Other use cases include using fuzzing to compare implementations of libs that require the same functionality, detecting invariant violations, testing implementations that are meant to work together (i.e. serialize(deserialize(x)) == x).

In general fuzzing C/C++ libraries for memory bugs is the most commonly described use-case, but I think there are tons of fuzzing use cases that haven't been thoroughly explored yet.

I recently wrote a tool called SharpFuzz that enables fuzzing .NET programs with AFL (https://github.com/metalnem/sharpfuzz#trophies). It has found over 70 issues so far in various libraries (including the .NET standard library). The most common ones are unexpected exceptions (for example, method that should not throw anything throws IndexOutOfRangeException or NullReferenceException), but there are also many serious ones, such as temporary/permanent hangs, stack overflows, and process crashes.
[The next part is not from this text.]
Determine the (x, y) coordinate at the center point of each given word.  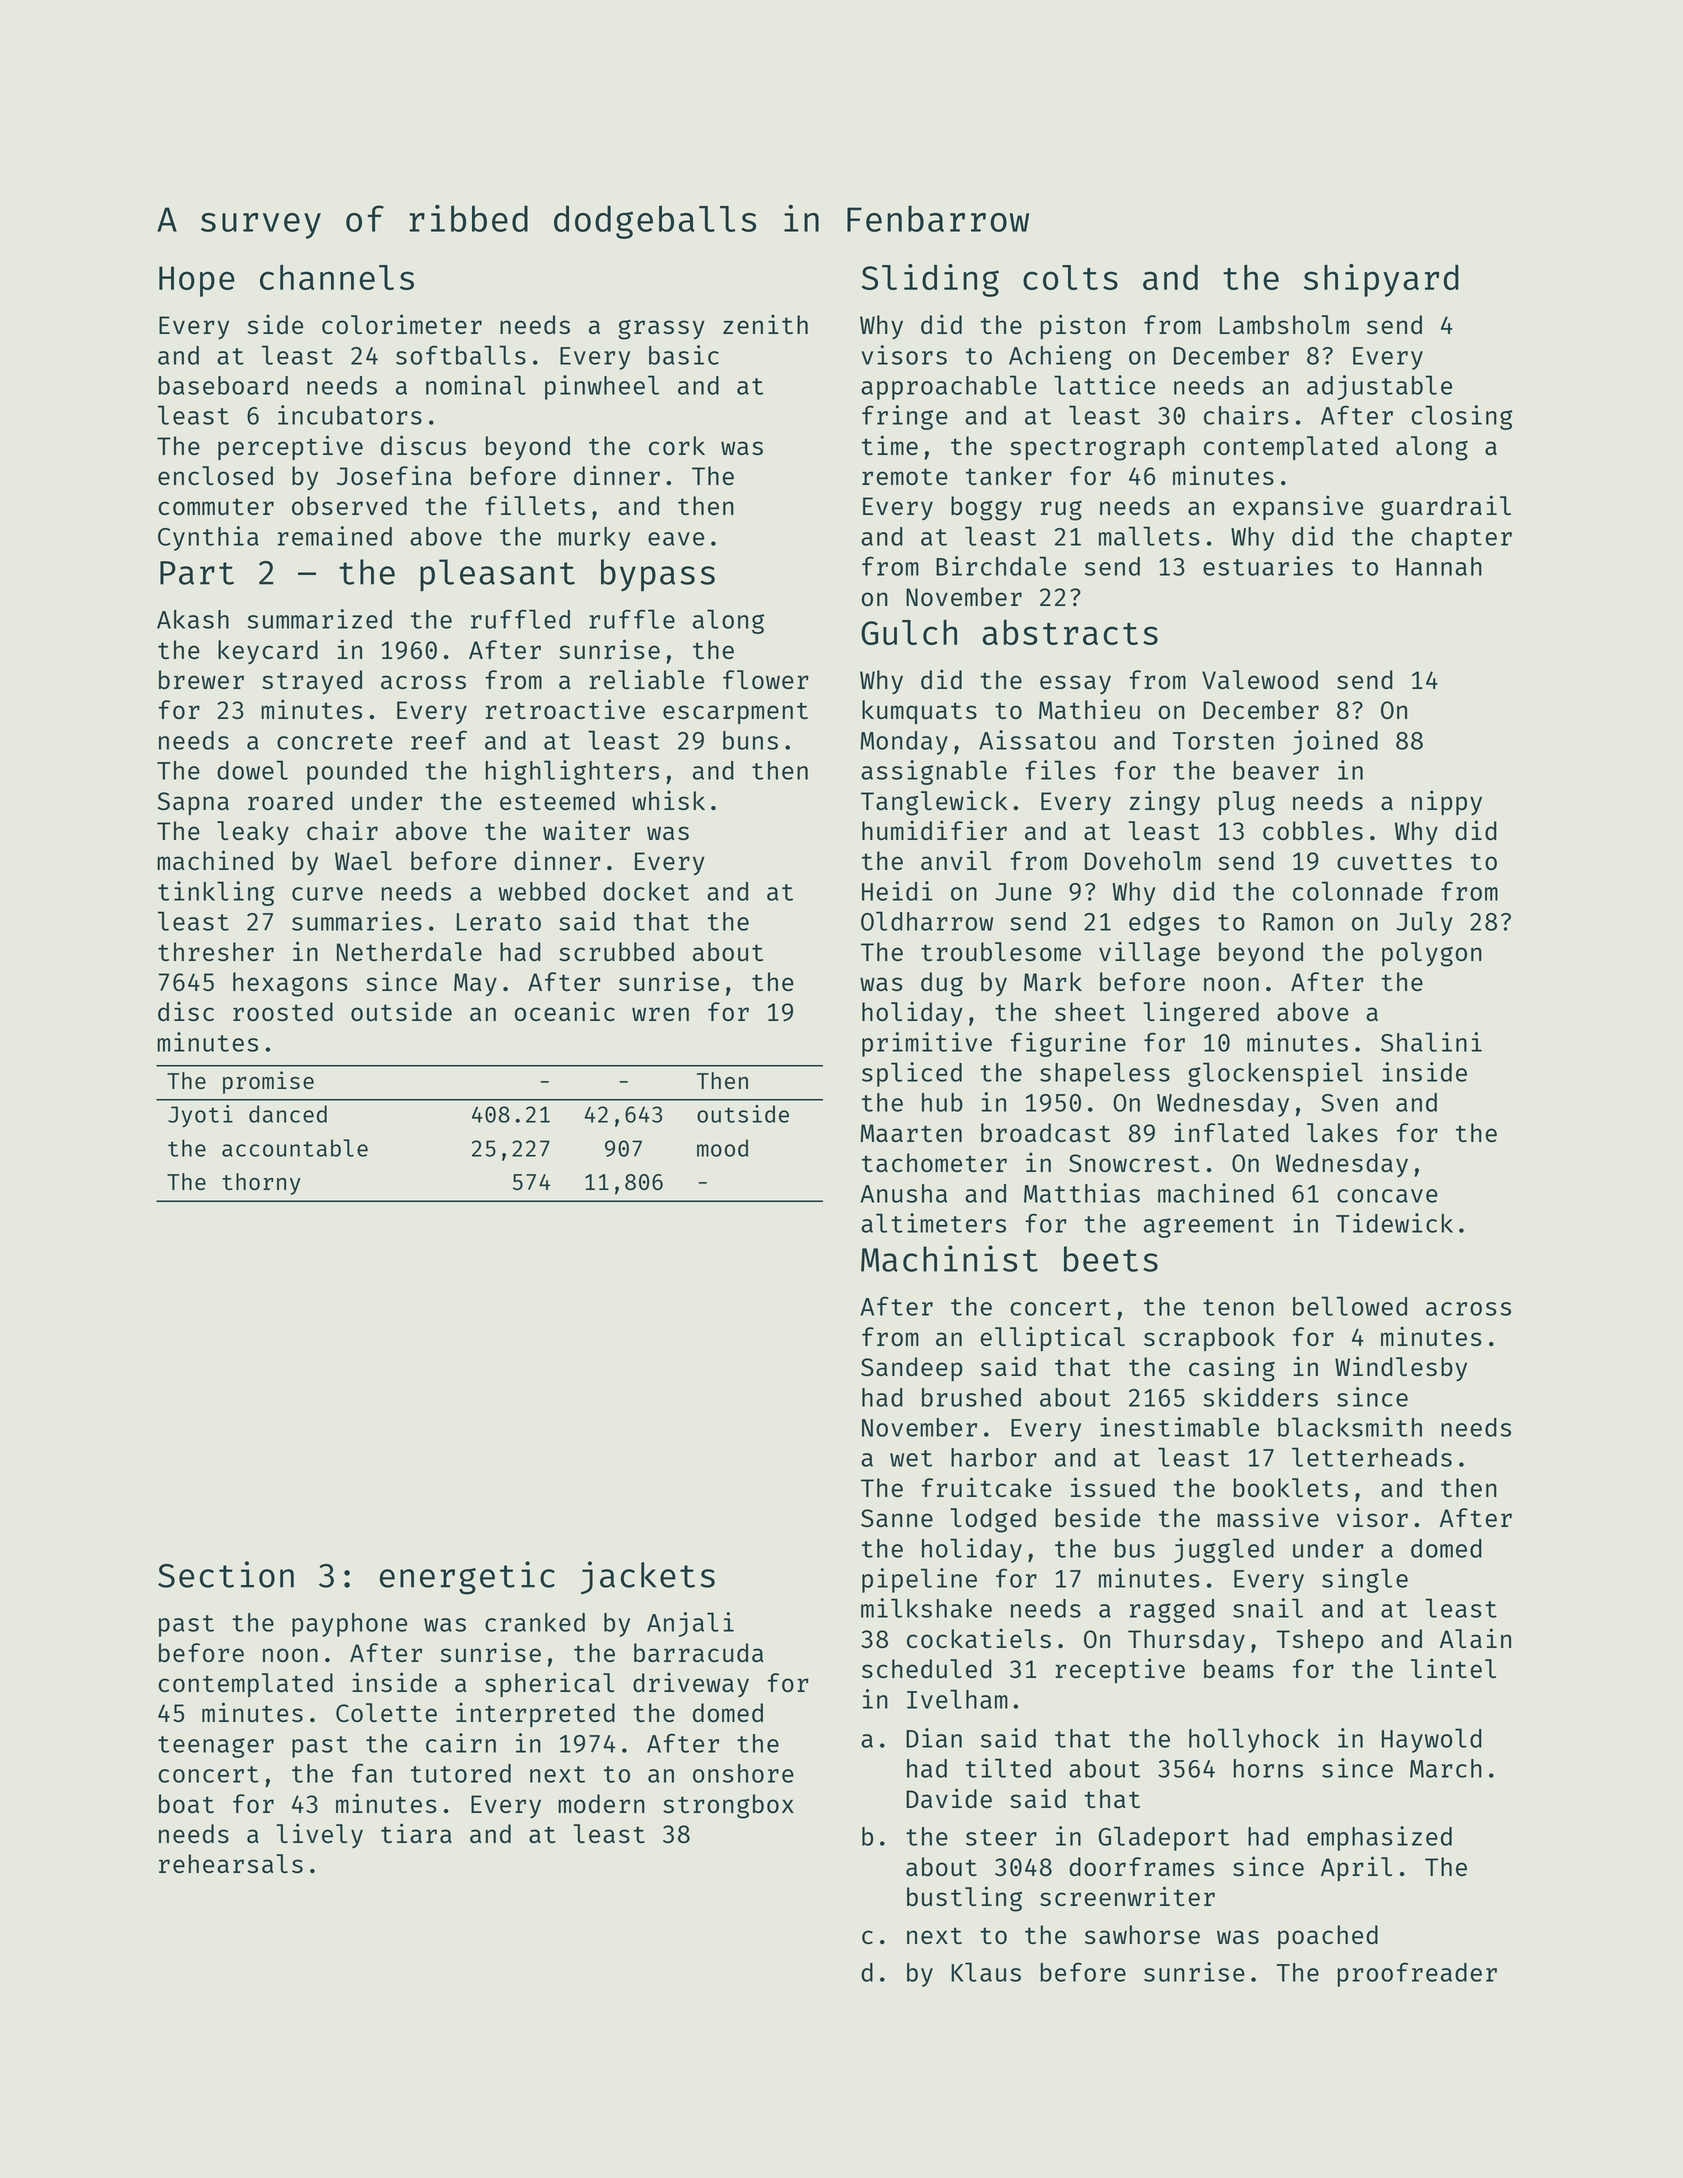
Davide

As an example, I had a python function that needed to strip the front of a string and went into an infinte loop on an empty string due to a boneheaded mistake on my part. I failed to have a unit test for that particular input and didn't catch it till months after it went into production when empty strings started showing up occassionaly in the wild, and my program would get restarted by a watchdog which noticed it not making progress. A fuzzer would hopefully have caught that sooner.